(Saved data entries)
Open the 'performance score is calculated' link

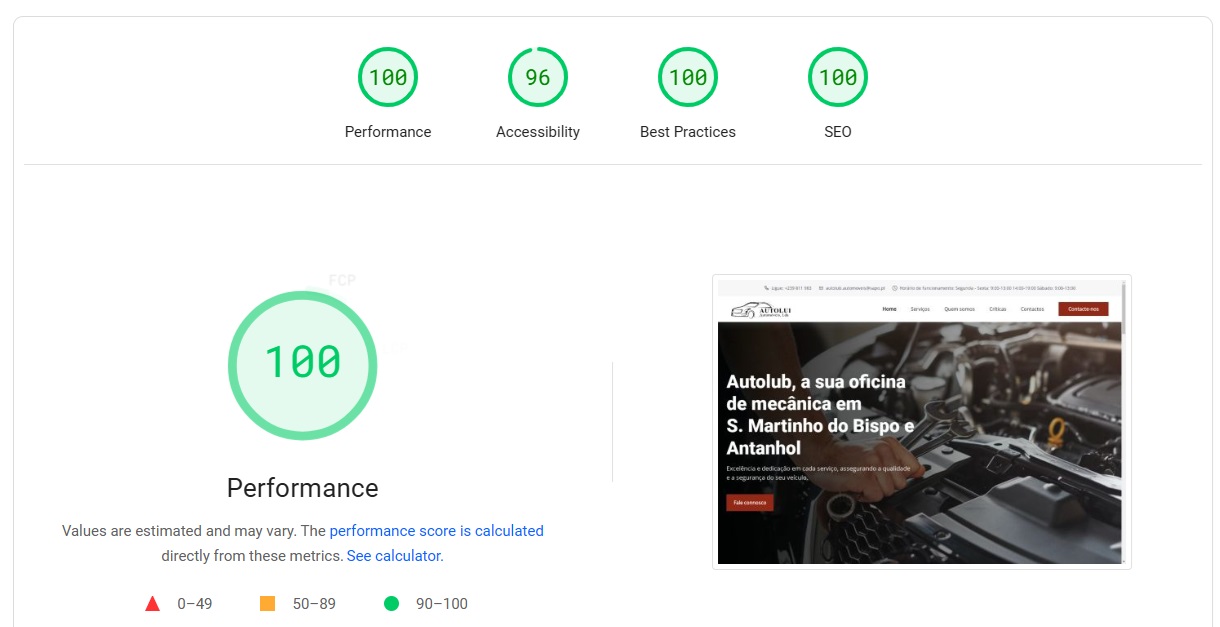point(436,531)

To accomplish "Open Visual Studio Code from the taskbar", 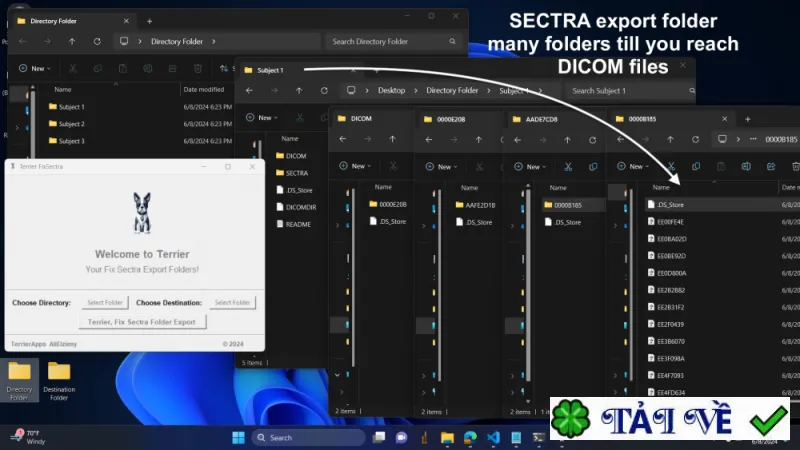I will coord(493,438).
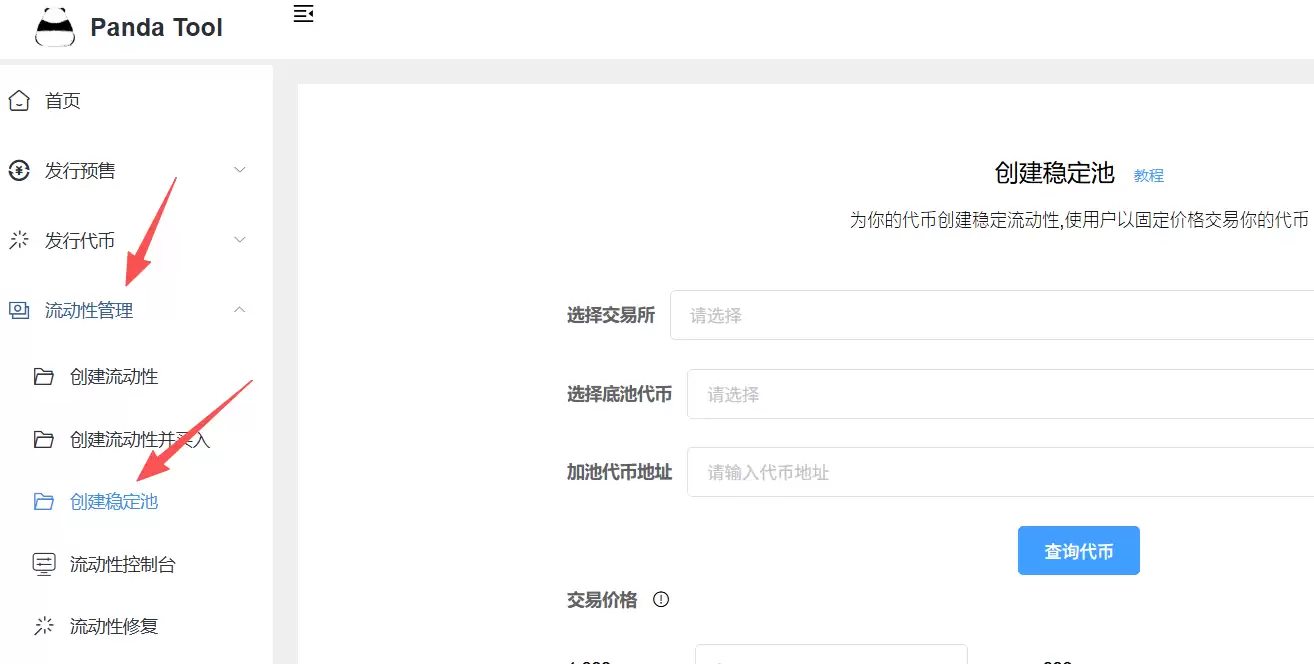Viewport: 1314px width, 664px height.
Task: Expand the 发行代币 submenu chevron
Action: pyautogui.click(x=239, y=240)
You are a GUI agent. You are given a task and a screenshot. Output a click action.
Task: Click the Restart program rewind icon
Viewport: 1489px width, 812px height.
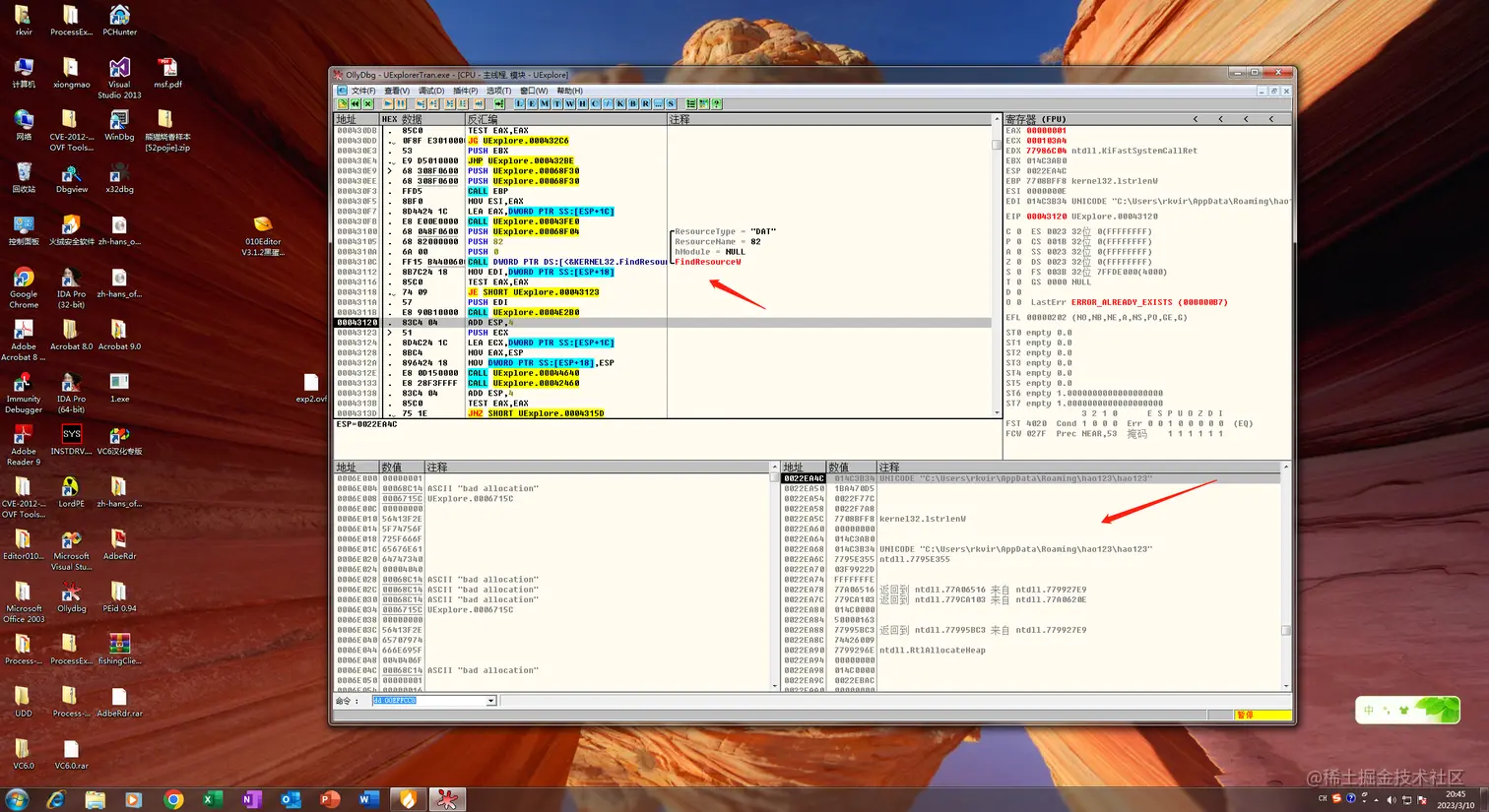click(355, 103)
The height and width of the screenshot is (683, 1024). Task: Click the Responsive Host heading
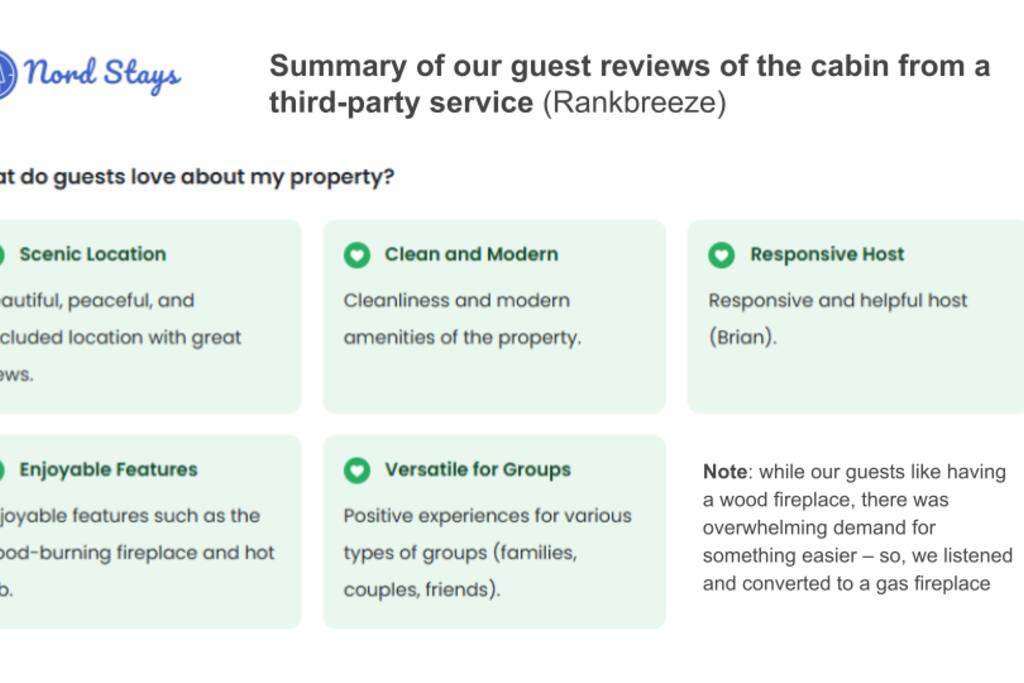827,254
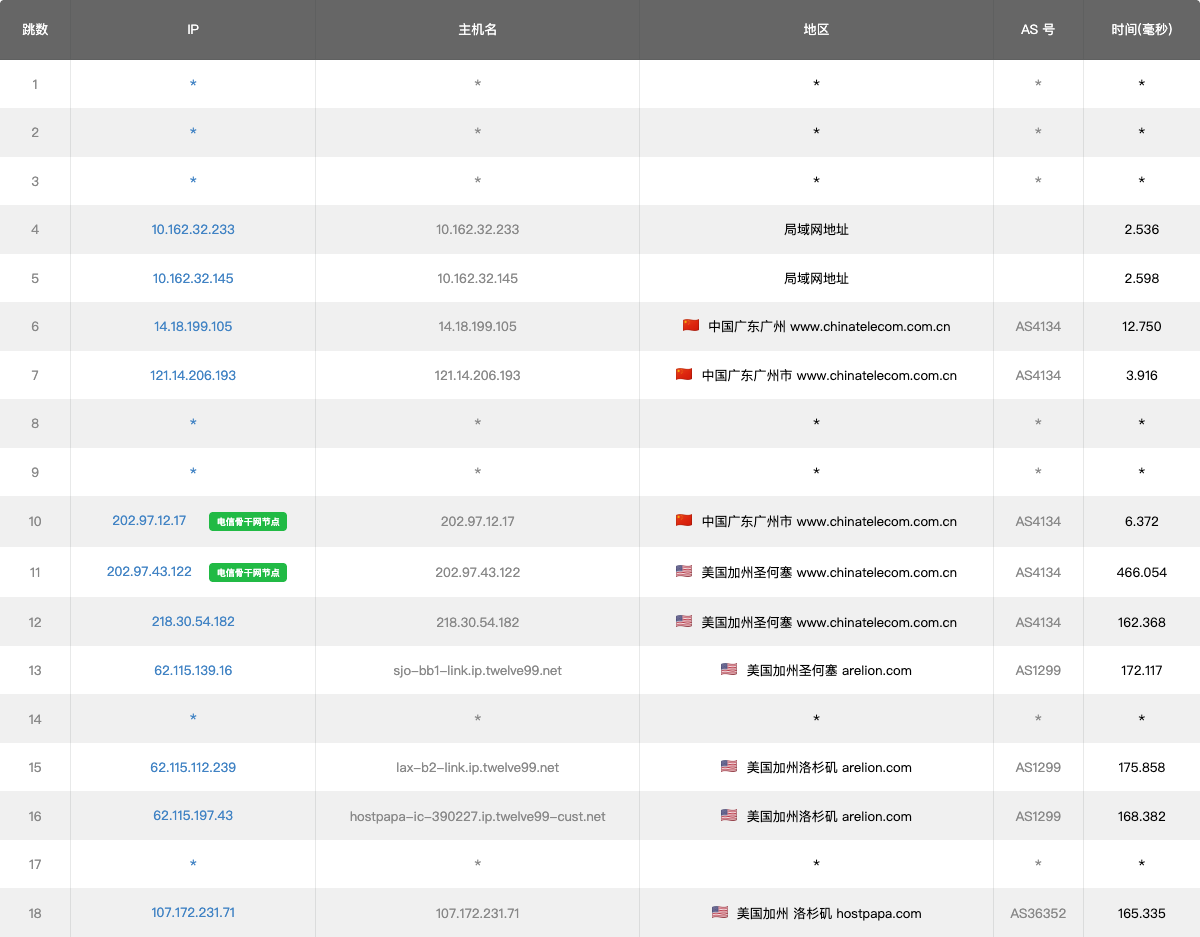Screen dimensions: 1200x937
Task: Click the AS 号 column header
Action: pos(1037,29)
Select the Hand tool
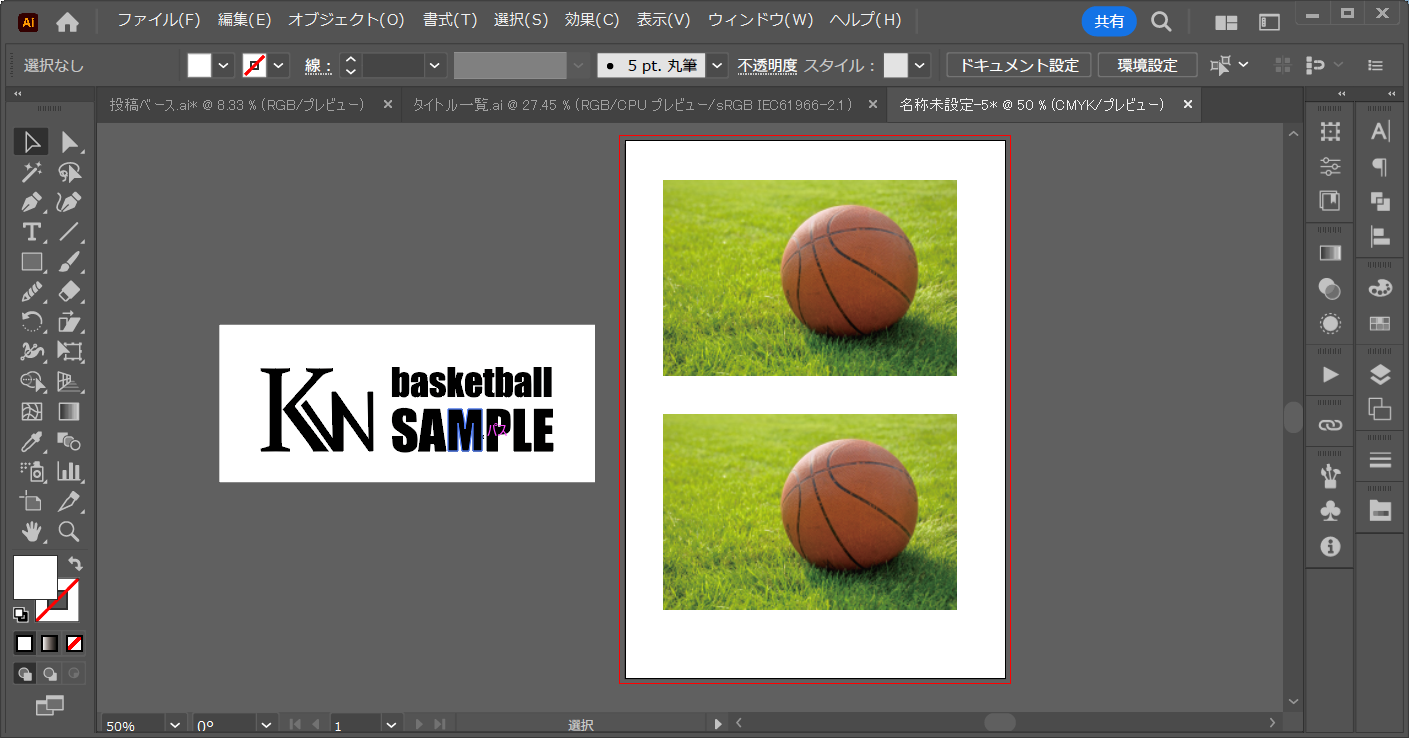1409x738 pixels. click(x=32, y=531)
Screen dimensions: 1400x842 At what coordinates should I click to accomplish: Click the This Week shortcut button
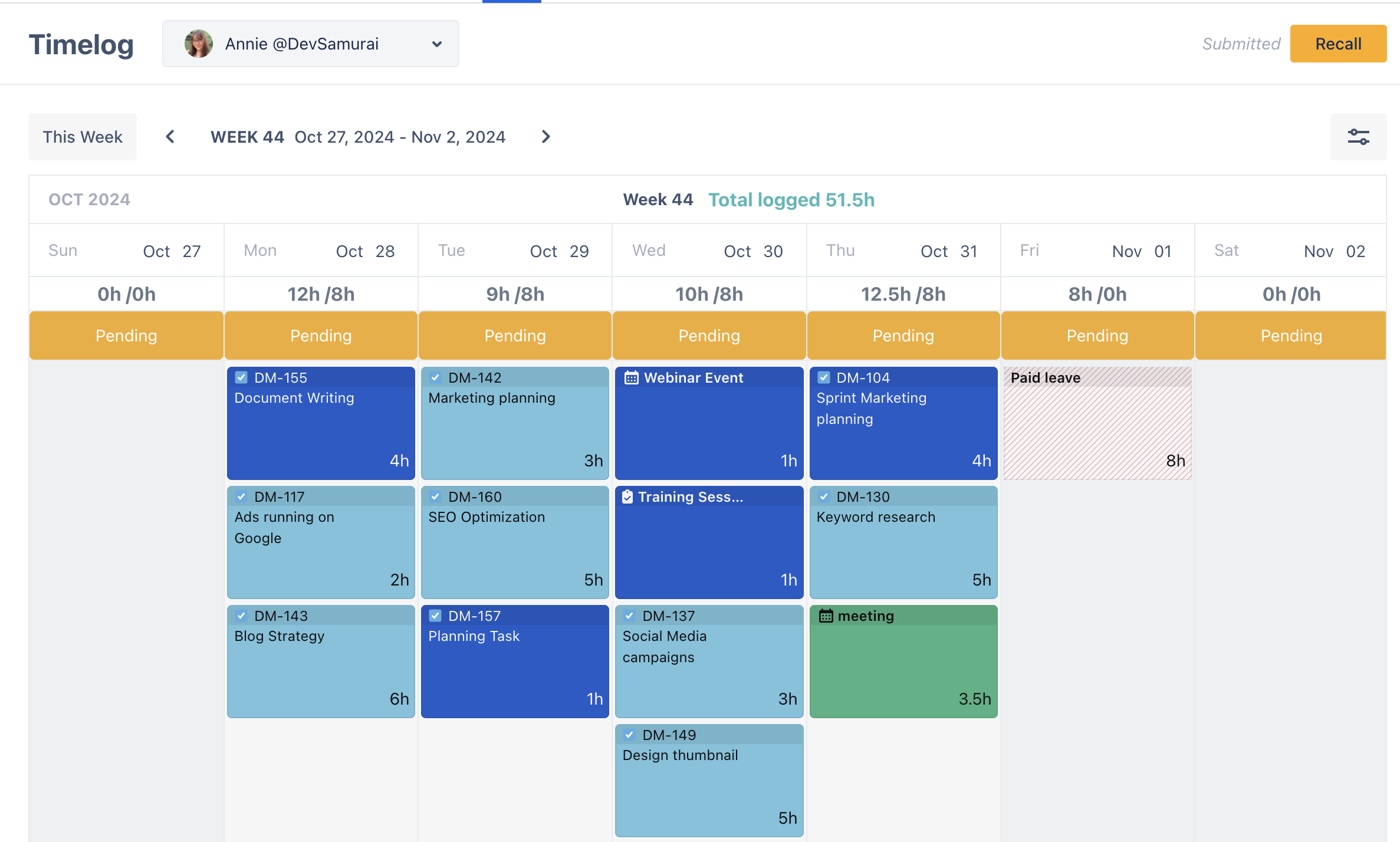(x=82, y=137)
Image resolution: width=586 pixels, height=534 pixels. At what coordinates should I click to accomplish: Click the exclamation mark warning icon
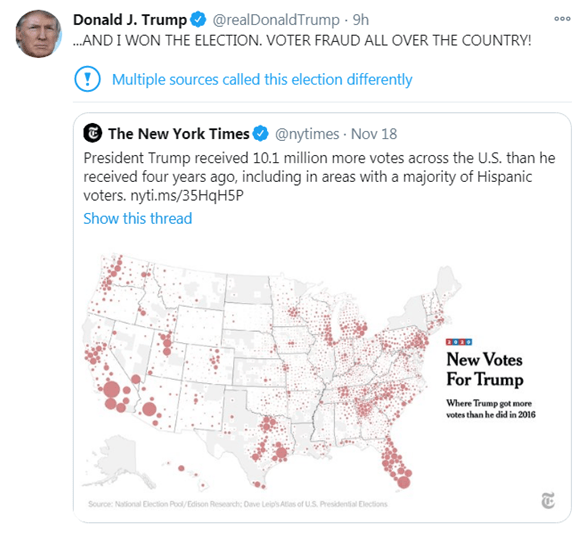click(87, 79)
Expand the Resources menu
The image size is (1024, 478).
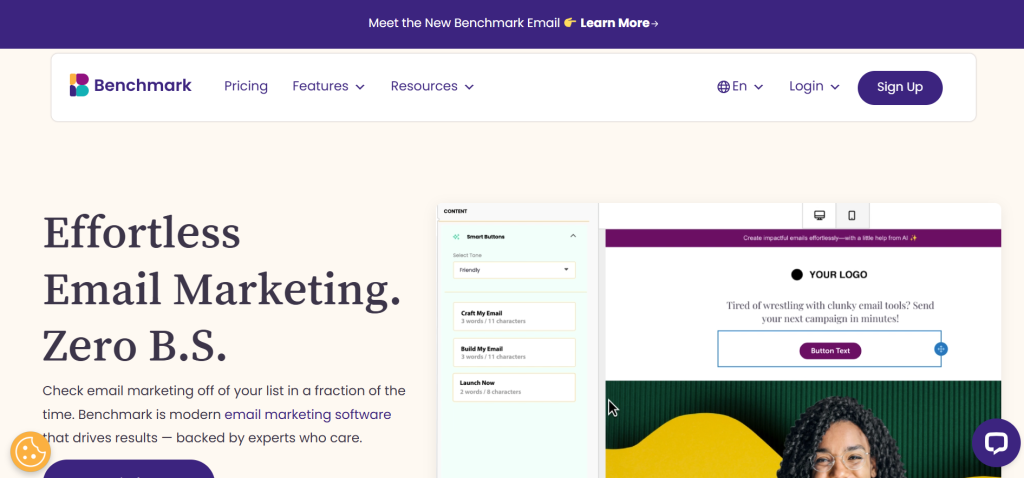(x=432, y=87)
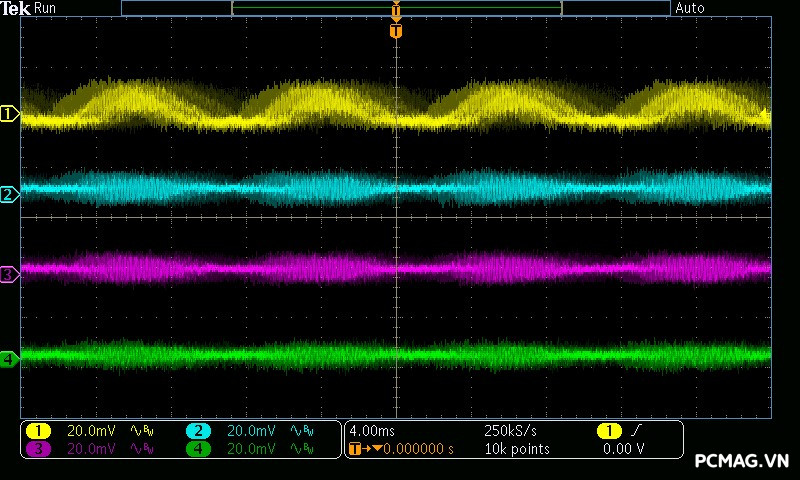Click the rising edge trigger slope icon
Screen dimensions: 800x480
635,431
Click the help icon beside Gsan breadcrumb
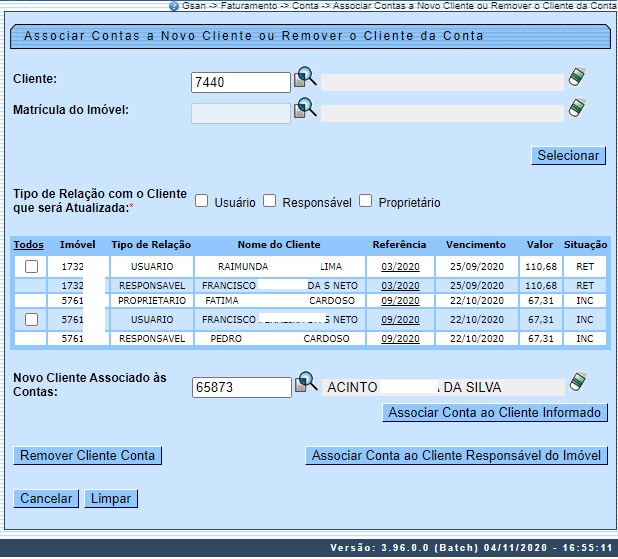Image resolution: width=618 pixels, height=559 pixels. (x=175, y=6)
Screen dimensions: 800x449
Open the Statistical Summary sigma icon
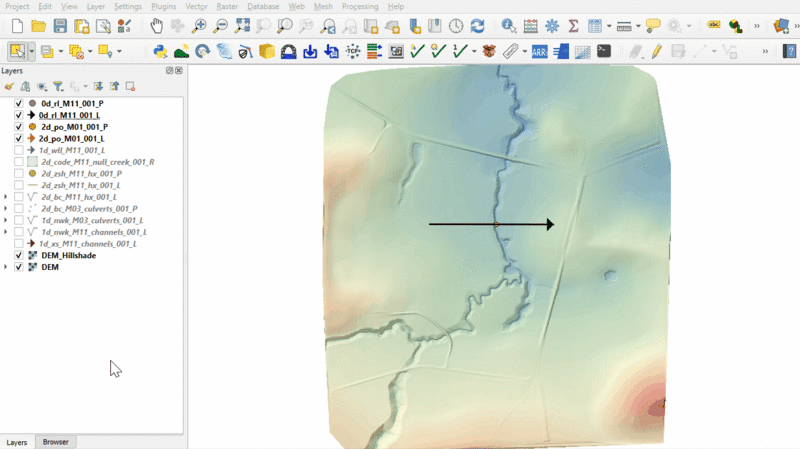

**ACTIVITY:**
From the line containing "You are a GUI" through the end of the entries, quote each line exactly and nothing else, excluding all pictures.

**SOLVED EXERCISE:**
You are a GUI agent. You are given a task and a screenshot. Output a click action.
Task: Click the Restart program rewind icon
Viewport: 1489px width, 812px height.
click(355, 103)
The height and width of the screenshot is (683, 1024). Task: Click the Responsive Host heading
827,254
Screen dimensions: 1200x937
Task: Click the AS 号 column header
Action: pos(1037,29)
Select the Hand tool
1409x738 pixels. click(x=32, y=531)
Screen dimensions: 1400x842 At what coordinates should I click to accomplish: Click the This Week shortcut button
(x=82, y=137)
Image resolution: width=586 pixels, height=534 pixels. At what coordinates should I click to accomplish: Click the exclamation mark warning icon
click(87, 79)
Expand the Resources menu
The image size is (1024, 478).
(x=432, y=87)
Click the rising edge trigger slope icon
Screen dimensions: 800x480
635,431
Click the help icon beside Gsan breadcrumb
Image resolution: width=618 pixels, height=559 pixels. (x=175, y=6)
Screen dimensions: 800x449
Open the Statistical Summary sigma icon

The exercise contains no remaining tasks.